De acordo com o levantamento, 92,1% dos domicílios maranhenses possuem acesso à internet, o equivalente a mais de 2,1 milhões de residências conectadas. O índice representa crescimento em relação ao ano anterior e demonstra a consolidação do acesso digital em praticamente todo o estado.
Entre os principais destaques da pesquisa está o aumento expressivo do uso da internet pela população com 60 anos ou mais. Em 2016, apenas uma pequena parcela dos idosos utilizava a rede mundial de computadores. Em 2025, esse percentual saltou para 66,1%, evidenciando uma transformação significativa no perfil dos usuários e uma maior integração dessa faixa etária ao ambiente digital.
O levantamento aponta ainda que mais de 5 milhões de maranhenses com 10 anos ou mais utilizaram a internet em 2025, representando 86,2% da população nessa faixa etária. Apesar dos avanços observados nos últimos anos, o Maranhão ainda apresenta um dos menores índices de acesso do país entre os estados brasileiros.
O celular permanece como o principal meio de conexão dos maranhenses.
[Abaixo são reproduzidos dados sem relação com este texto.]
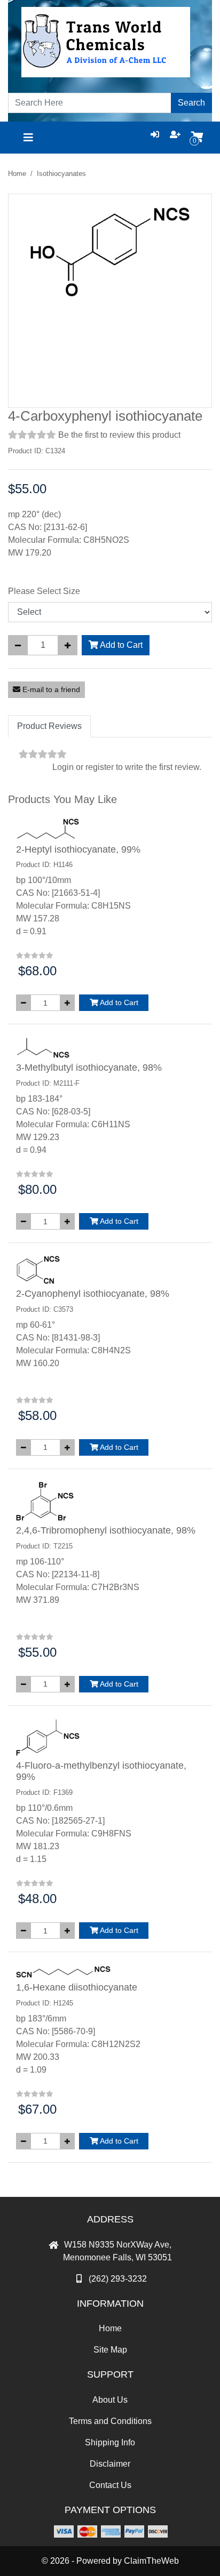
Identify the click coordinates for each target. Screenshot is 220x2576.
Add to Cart (120, 644)
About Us (110, 2399)
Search (191, 102)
Quase a totalidade dos usuários acessa a internet por meio do telefone móvel, e para metade deles esse é o único equipamento utilizado para navegar, estudar, trabalhar ou se comunicar.
Outro indicador que demonstra a evolução da conectividade é a expansão da banda larga fixa. O número de residências atendidas por esse tipo de serviço cresceu de forma expressiva na última década, ampliando a qualidade e a estabilidade do acesso à internet em diversas regiões do estado.
Apesar dos avanços, a pesquisa também revela desafios relacionados à inclusão tecnológica. O Maranhão continua registrando um dos menores índices de posse de computadores do país. Menos de um quinto dos domicílios possui microcomputador, enquanto a grande maioria das residências ainda não conta com computador ou tablet, o que evidencia a dependência dos aparelhos celulares para o acesso ao ambiente digital.
Os números mostram que o estado vem avançando na democratização da internet, mas também reforçam a necessidade de investimentos em infraestrutura e inclusão tecnológica para reduzir desigualdades e ampliar o acesso a ferramentas digitais mais diversificadas.